It turns out that Spring Fever is real.
Centuries ago, it was the name for land scurvy and cured by consuming lemons, limes or oranges, Dr. Greg Swabe wrote for Knox Pediatrics in 2018. The disease “involved fatigue, malaise, easy bruising, bone pain, hemorrhaging of the scalp and gums, and poor wound healing….their vitamin C levels became depleted during the winter months with no available fruits and vegetables for consumption.”
As a Californian, I realize how I take things our short winter and access to fruit for granted. “It’s like you live in another country,” my Minnesotan friend told me after we discussed the 30-degree weather on her side of the world after I showed her photos of my garden.

The modern notion of spring fever involves restlessness, an increase in energy, vitality and even appetite. This is the Spring Fever I recognize. The absolute desire to say, “The school year is over! Bring on vacation!”
Today I paused and watched a hummingbird visit the new pale pink geraniums a friend brought over when we gifted them a leg of lamb for Easter.
This morning while my son plodded through the sixth to last lesson of math for the school year, I filled my bucket with water, stuck my clippers in my holster and headed to the flower garden, ready to harvest to my heart’s content. I planned to cut just enough to arrange six jar bouquets. By the time I finished gathering from my mother’s roses bushes, all counting was off and I harvested to the full, enough for ten bouquets and then some.
We decided to hold a yard sale, quite a last-minute decision, but why not? Air out the garage, pull out pieces that would be very good for others but have ended their season in our care. A spirit of generosity pervades my pricing rather than the urge to make a few extra bucks. “It blessed us,” I think, “let it bless someone else.”
We attended La Boheme this week for a joyful operatic experience, connecting with a community of artists and opera lovers one meets only by getting out and meeting people, becoming a regular. I admit the opera itself is quite tragic but the quality of the production makes it a pleasure to watch. To see grief on stage, so well-acted, stirred my heart. Rodolfo presented that moment of grief. “Live! Live!” he cried out in Italian. My heart moved within me.
Today a familiar car pulled into our driveway. A friend bought her son to music lessons when ordinarily she works in the evenings. We sat in the sun, in a midcentury patio set I recently purchased from Miss Potts Attic, surrounded by roses bushes, drinking sparkling wine and talking about the deep things of life: grief, motherhood, all the painful things and all the consolations.
Spring fever? How can we focus when the flowers the blooming, the breeze is blowing, and bowls of red ripe cherries from the Monroe Family Orchards sit on the counter?
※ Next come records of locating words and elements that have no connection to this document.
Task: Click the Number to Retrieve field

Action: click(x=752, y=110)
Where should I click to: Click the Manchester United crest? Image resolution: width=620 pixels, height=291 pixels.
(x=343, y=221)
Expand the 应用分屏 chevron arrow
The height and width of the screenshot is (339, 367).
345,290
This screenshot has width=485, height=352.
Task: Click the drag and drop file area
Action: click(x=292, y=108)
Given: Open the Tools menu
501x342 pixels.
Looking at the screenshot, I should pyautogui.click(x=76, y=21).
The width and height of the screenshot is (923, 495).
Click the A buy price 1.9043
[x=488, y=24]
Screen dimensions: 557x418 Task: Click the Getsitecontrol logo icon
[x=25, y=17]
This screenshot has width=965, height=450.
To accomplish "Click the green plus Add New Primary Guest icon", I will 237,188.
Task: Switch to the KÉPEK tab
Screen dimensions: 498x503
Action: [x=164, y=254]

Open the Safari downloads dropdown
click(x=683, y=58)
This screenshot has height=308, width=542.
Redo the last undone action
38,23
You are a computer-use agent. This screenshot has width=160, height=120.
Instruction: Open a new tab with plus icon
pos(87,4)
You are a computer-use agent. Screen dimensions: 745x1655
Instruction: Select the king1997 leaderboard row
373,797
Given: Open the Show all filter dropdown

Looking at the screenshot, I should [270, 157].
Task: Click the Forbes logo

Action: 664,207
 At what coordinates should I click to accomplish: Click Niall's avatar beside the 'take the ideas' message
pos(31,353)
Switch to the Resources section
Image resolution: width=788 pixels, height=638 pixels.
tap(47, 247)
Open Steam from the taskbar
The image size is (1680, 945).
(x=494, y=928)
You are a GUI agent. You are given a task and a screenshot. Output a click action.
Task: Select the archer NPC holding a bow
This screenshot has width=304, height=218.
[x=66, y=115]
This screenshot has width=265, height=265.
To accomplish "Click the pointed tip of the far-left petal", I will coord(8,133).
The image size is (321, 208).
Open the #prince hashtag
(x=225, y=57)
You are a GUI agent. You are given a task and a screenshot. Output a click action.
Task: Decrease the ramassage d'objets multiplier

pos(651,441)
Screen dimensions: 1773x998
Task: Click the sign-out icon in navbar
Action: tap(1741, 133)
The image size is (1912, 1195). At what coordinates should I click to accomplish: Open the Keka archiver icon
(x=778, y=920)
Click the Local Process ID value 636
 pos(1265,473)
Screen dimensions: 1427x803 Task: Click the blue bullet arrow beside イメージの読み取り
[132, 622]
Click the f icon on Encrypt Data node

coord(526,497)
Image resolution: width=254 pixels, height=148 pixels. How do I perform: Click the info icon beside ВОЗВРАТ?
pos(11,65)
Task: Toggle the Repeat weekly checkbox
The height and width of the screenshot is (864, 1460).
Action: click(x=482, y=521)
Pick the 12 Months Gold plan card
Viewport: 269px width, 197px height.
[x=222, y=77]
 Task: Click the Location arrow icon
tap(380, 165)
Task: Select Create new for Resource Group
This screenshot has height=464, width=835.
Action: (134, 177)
The pleasure of the outdoors calling us outside. This year’s Spring seems longer than last year, which seemed so brief. Is it the time together, the time spent delighting in traditions that are not only mine but yours or ours shared together? Is it the festivals, the farmer’s markets, the sheer joy that people seem to be experiencing outdoors?
Still, I know spring has not come yet for everyone.
For me, these are the moments to look away from the pains that haunt us, the sorrows we carry, to something so full of joy and promise, that it aches to be recognized. March was a difficult month. April was the transition, for me, into this new spring. That joy does not make the other things disappear, but it balances it out. There is a lot of darkness in our world, but now is the time for poppies. Now is the time for Spring.